Early in my career I used to think shipping a feature was the definition of done for a Product Manager. While shipping a feature I used to answer questions such as, 'What is the real customer problem?', 'how to solve that problem', 'is the solution something users will understand', 'when will we ship it', then even go a little further to talk to the GTM folks, train them on the use cases and target personas but that was it. I didn't think much about post-shipping.
In the past few years I've realized that shipping is only half the work. The job of the PM is not just solving a problem and delivering to the customers but ensuring the value of what you shipped is realized by the customers. The value realization starts with discovery. Before everything else, it is obvious that the customers should be aware of the new feature (even if it is only an enhancement).

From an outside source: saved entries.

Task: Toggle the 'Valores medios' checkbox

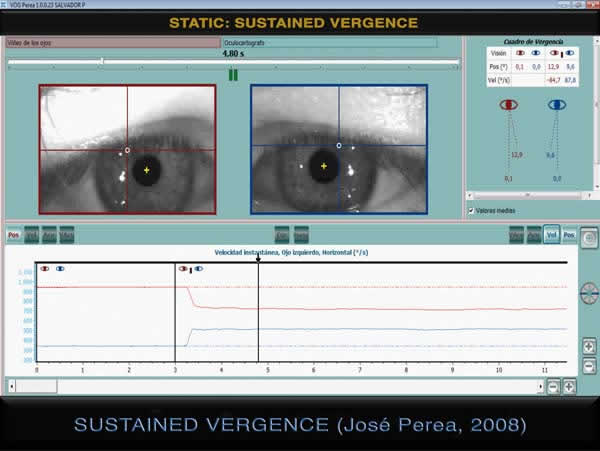Action: coord(471,211)
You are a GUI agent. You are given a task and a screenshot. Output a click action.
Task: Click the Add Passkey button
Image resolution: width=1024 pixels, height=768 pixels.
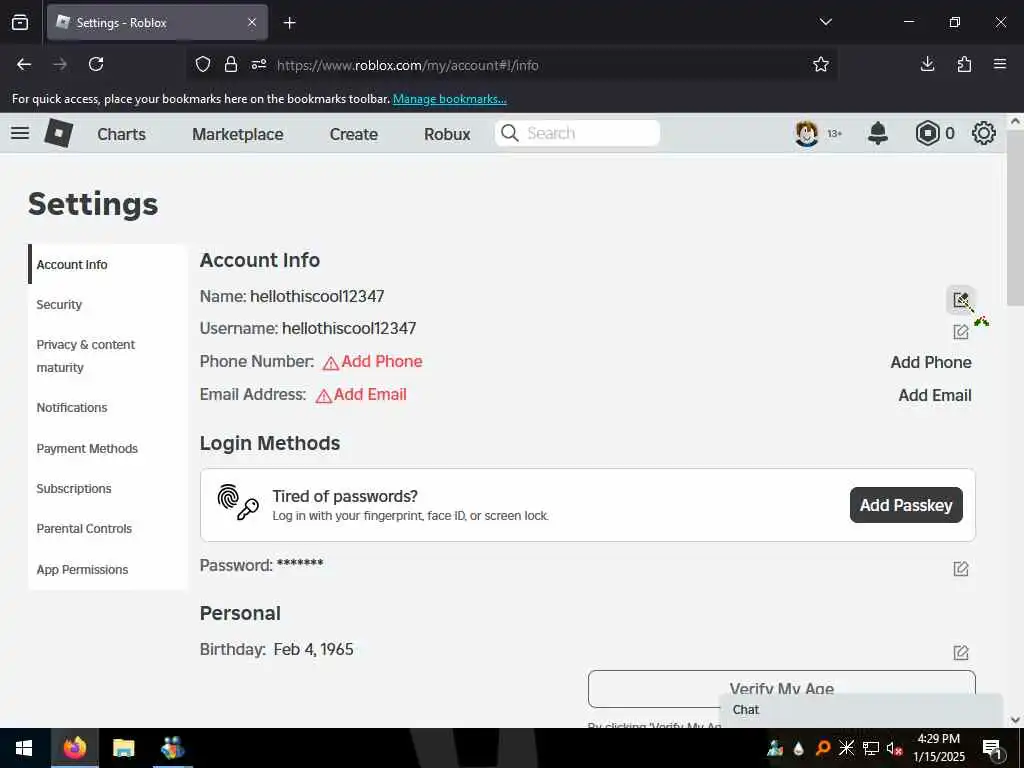tap(906, 505)
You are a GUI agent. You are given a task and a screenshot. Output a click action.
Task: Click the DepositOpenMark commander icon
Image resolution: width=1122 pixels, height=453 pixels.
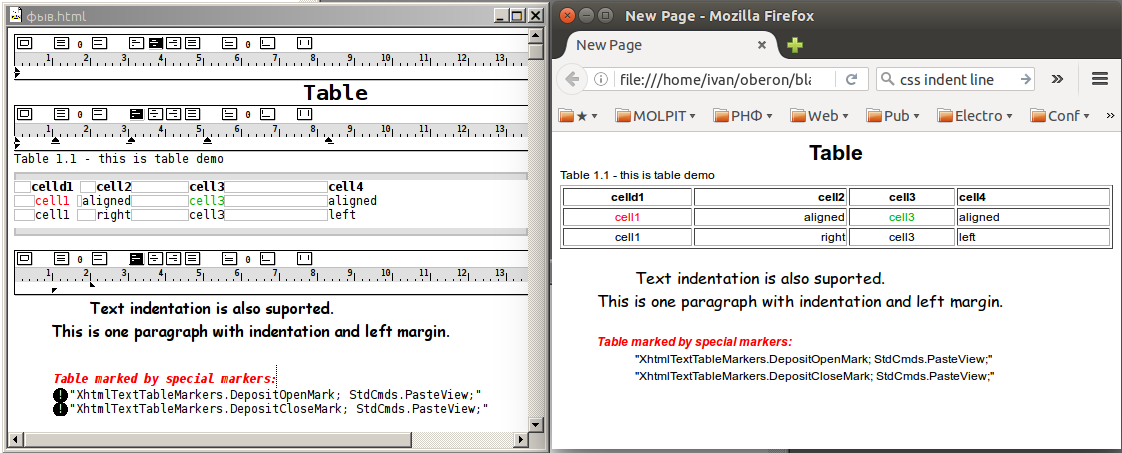click(61, 395)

The one thing that has helped me do this in the past is to first write down (back of the envelope calculation) what percentage (or absolute number) of customers will benefit from this and define a success metric and tie it to the feature release. In fact, the team (the squad and higher-ups) should be made aware of it. This ensures that team is aligned to the outcome of the feature (15% of paid customers will activate this feature) vs the output (we will ship this feature before September 15). This process will help in ensuring that I am paying enough attention to the adoption of the feature, which interprets into 'how do I get people to the top of the funnel', which is nothing but eyeballs on the feature.
So, what are some of the things that I do, to ensure that we get enough eyeballs on the feature:
Within the product:
In-product announcements - The section within the product that lights up or shows an indication that a new feature has been shipped.
In-line Cues - There are a variety of on-boarding and change-boarding tools out there that help with putting a spotlight on a feature release.
Outside of the product:
This is where you can leverage PMM and GTM functions to spread the word. Some of the channels I choose depends upon the impact of the enhancement/feature.
Forums and blogs - Talk about the new release in the forums under your 'roadmap' topics.
Newsletters - Monthly newsletters are a great way to reach the customers, depending upon how valuable it has been in the past, the open rates could be good.
Support tickets - If I have solved a real problem, I'm sure there must have been feature request tickets or support tickets for that feature. I reply to all those tickets or take help from the support team.
Landing page - If it was a substantial enhancement or a feature, I've asked the marketing team to create a landing page or add this content to an existing landing page.
GTM teams - Talk to your own teams, Sales, pre-sales, support, implementation and customer success teams. They are your product advocates, it is best to inform them of any new features.